Eight blows: Eccentric aristocrat helped the peasant farmers 

Estate owner Carl Frederik Blixen Finecke was full of unexpected ideas, and friends with the leading figures in Europe. And he was good to his peasant farmers as well. 

In 1829, at the tender age of seven, Carl Frederik Blixen Finecke lost both of his parents, his grandfather and his uncle. As a result, the young boy inherited two estates in German Pomerania, a large manor in Sweden and Dallund Castle on Fyn. His guardians administered his estates competently, but subjected him to a strict upbringing. When the young baron came of age, he finally became master of his own possessions – and behaviour. 

He threw himself into his life as an adult with abandon and continued in the same vein for the rest of his life. 

1. For the sheer fun of it, the young baron smashed a costly vase, simply to replace it at great expense. He also commissioned a well-known female singer to put on a private show for him in Berlin. And on his honeymoon, he scattered money to all sides. 

2. In 1848, on the outbreak of the Three-Year War, the 25-year-old estate owner immediately enlisted as a platoon commander and played an active role in the hostilities. 
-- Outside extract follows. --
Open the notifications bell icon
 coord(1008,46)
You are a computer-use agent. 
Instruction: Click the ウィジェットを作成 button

3. Blixen Finecke later divorced from his first wife, only to marry again in 1854, wedding Princess Augusta of Hessen-Kassel. This made the baron the brother-in-law of the future royal couple from the Glücksborg dynasty: King Christian IX and Queen Louise. 
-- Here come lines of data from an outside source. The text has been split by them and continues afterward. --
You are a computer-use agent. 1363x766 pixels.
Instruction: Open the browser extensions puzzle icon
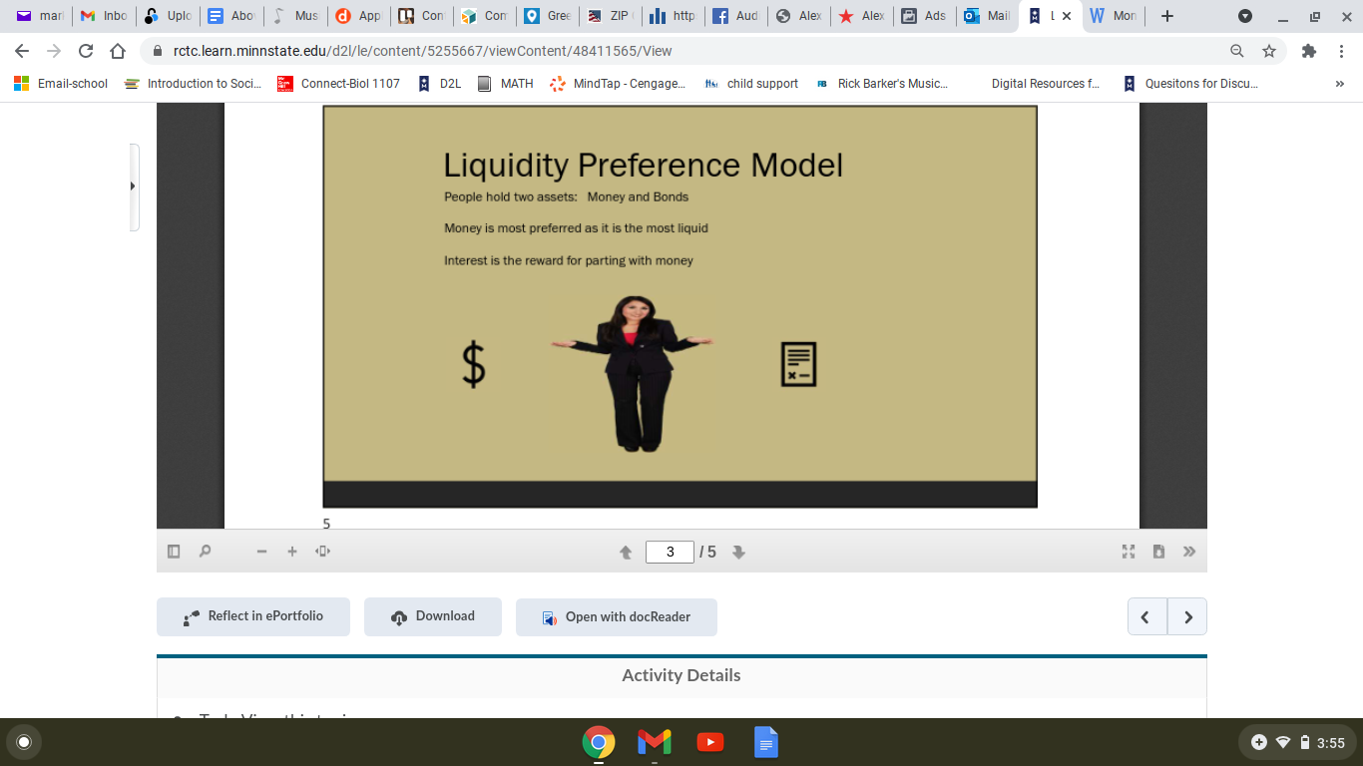(1308, 50)
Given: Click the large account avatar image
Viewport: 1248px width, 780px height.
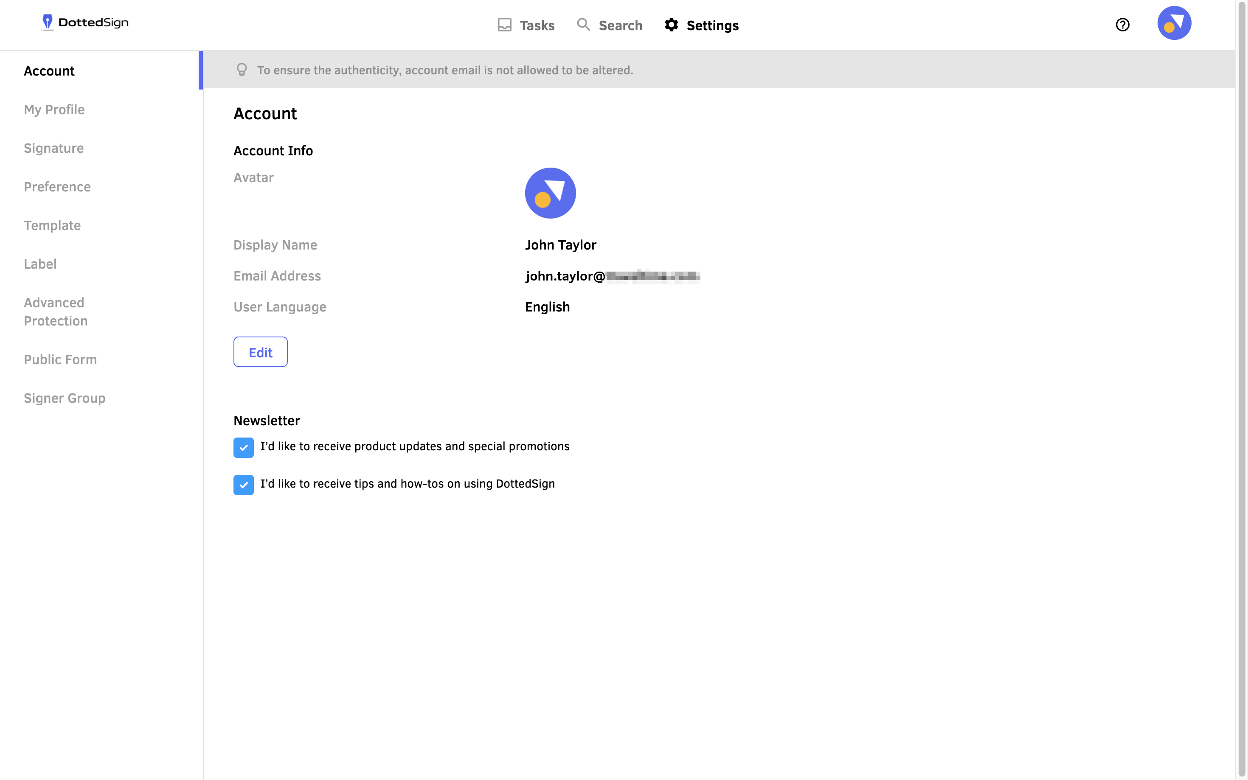Looking at the screenshot, I should (550, 193).
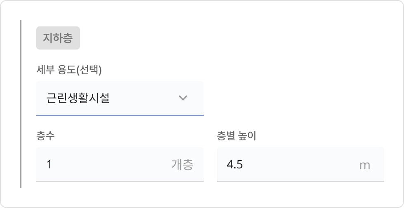Image resolution: width=404 pixels, height=208 pixels.
Task: Focus the 층수 input field
Action: click(x=103, y=165)
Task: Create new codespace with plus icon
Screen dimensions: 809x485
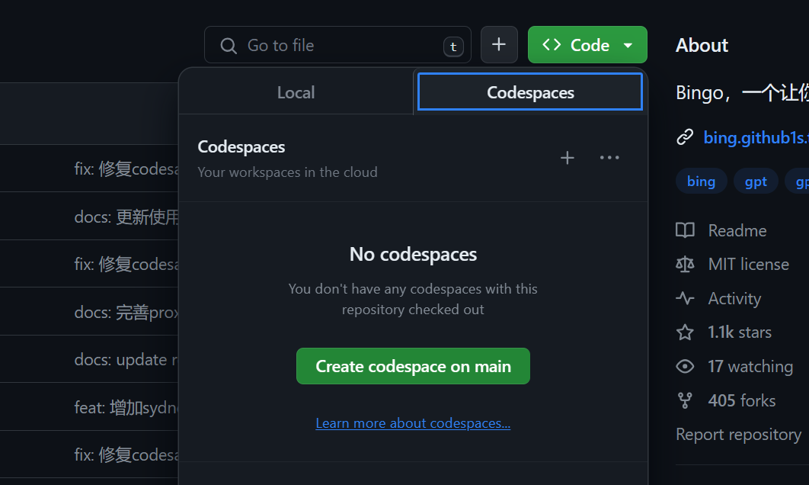Action: [568, 158]
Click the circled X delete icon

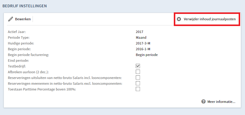coord(179,19)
4. In the same way as many other nobles, he refused to visit Countess Danner, the wife of King Frederik VII. In return, the king, who had previously spent many an enjoyable summer day at Dallund, declined Blixen Finecke audience. The old friends later made up, however. 
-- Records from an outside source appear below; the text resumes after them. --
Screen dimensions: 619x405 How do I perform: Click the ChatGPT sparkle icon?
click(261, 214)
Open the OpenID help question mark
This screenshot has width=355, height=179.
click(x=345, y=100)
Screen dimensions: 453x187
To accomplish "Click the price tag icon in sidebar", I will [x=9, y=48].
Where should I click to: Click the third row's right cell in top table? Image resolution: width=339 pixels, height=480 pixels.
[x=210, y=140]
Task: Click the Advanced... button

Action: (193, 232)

5. During his time studying in Germany, the baron had become close friends with Count Otto von Bismarck – the very man who was to lead Prussia to war against Denmark in 1864. Before the war, Baron Blixen Finecke exchanged letters with von Bismarck in an unsuccessful – and rather naïve – attempt to resolve the problem of the disputed duchies. 

6. He was elected to the Danish Parliament several times, and was named Foreign Minister and Minister for Schleswig. He was even elected to the Swedish Parliament as well. 

7. When, in 1865, the Prime Minister was to form a new government, it was to Blixen Finecke that he turned. However, the baron made his acceptance of a ministerial position conditional upon the University of Copenhagen being relocated to the city of Kolding – to favour the Region of Southern Jutland. 

8. The local farmers raised a monument to him because he sold them their farms on extremely reasonable terms. The memorial stone is inscribed with the words: “To his word was he true”.